CHU is the call sign of a shortwave time signal radio station operated by the Institute for National Measurement Standards of the National Research Council of Canada.

Radio time signals allowed accurate and rapid distribution of time signals beyond the range of the telegraph or visual signals. This was of particular value in surveying remote areas, where time signals allowed accurate determination of longitude. In the summer of 1914, a survey party at Quinze Dam in the Ottawa River watershed attempted to receive time signals transmitted from Kingston; however, signals were not resolvable and the time signal from Arlington, Virginia was used instead.

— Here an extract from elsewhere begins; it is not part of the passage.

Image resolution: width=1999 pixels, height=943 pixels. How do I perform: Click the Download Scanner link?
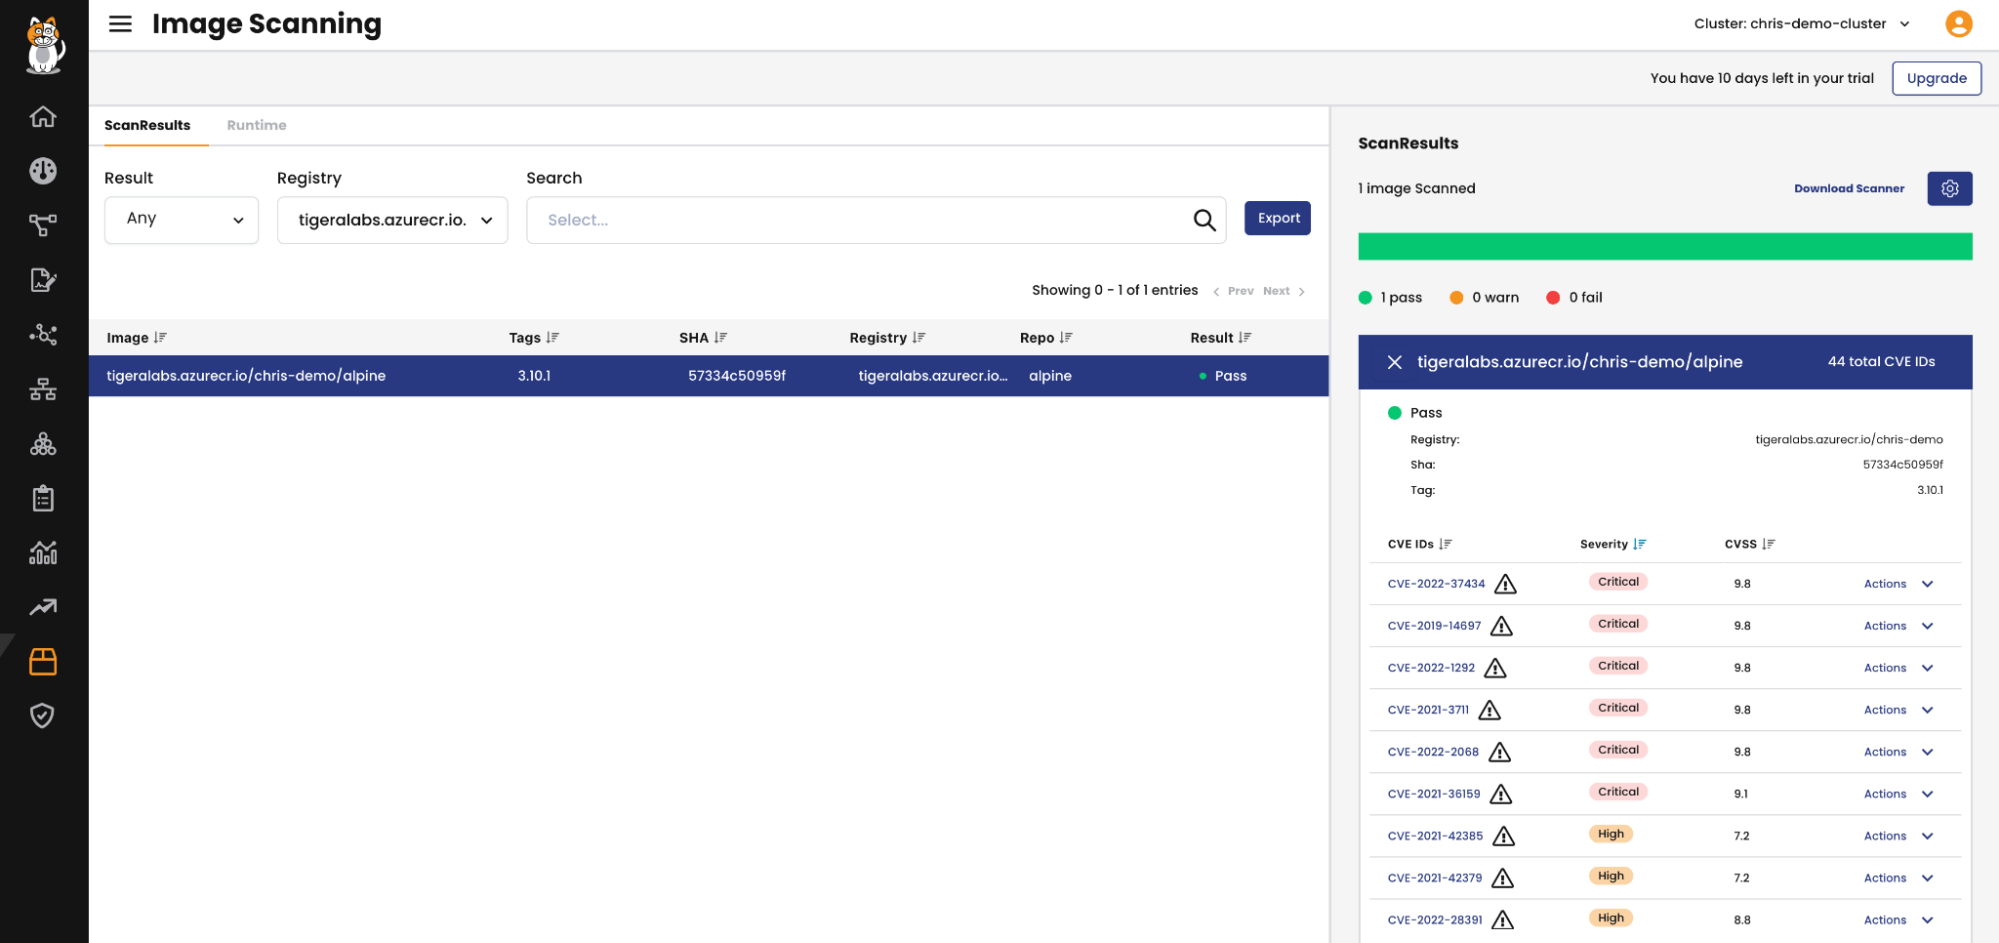click(x=1848, y=188)
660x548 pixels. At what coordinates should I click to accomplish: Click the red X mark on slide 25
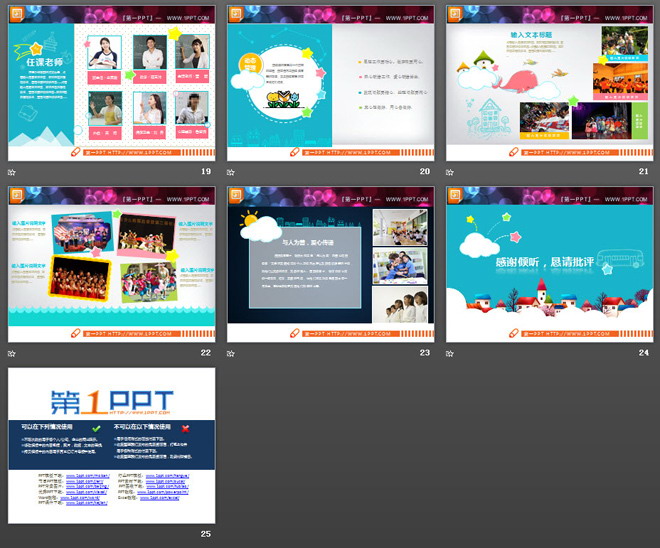pyautogui.click(x=185, y=428)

The station was started in 1923 by the Dominion Observatory in Ottawa, Ontario, Canada, with a call sign of 9CC on an experimental basis until 1928. Regular daytime transmission began under the callsign of VE9OB in January 1929 on a wavelength of 40.8 metres (about 7.353 MHz). Continuous transmission at 90 metres began at the end of 1929, with other wavelengths being used experimentally. Time signals were generated from the observatory's own pendulum clocks. The transmitter oscillators were condenser-tuned and so frequency stability was not high until quartz crystal control was implemented in 1933. In 1938 the call was changed to CHU, operating on frequencies of 3.33, 7.335 and 14.670 MHz, at a transmitter power of only 10 W. The 1,000 Hz tone imposed on the carrier was derived from the quartz oscillator that determined transmit frequency, but the seconds pulses were still derived from the observatory pendulum clocks. The station automatically sent its call sign in Morse code once per hour, and pulses were coded to identify the time of day. Since the CHU power was not high enough to cover much of Canada, including survey parties working in the North, observatory time signals were also transmitted by a Department of Transport station with 2 kW power. In 1947 three new transmitters with 300 W power were installed for the three frequencies. In 1951, a Collins transmitter rated for 3 kW was put in service on 7.335 MHz.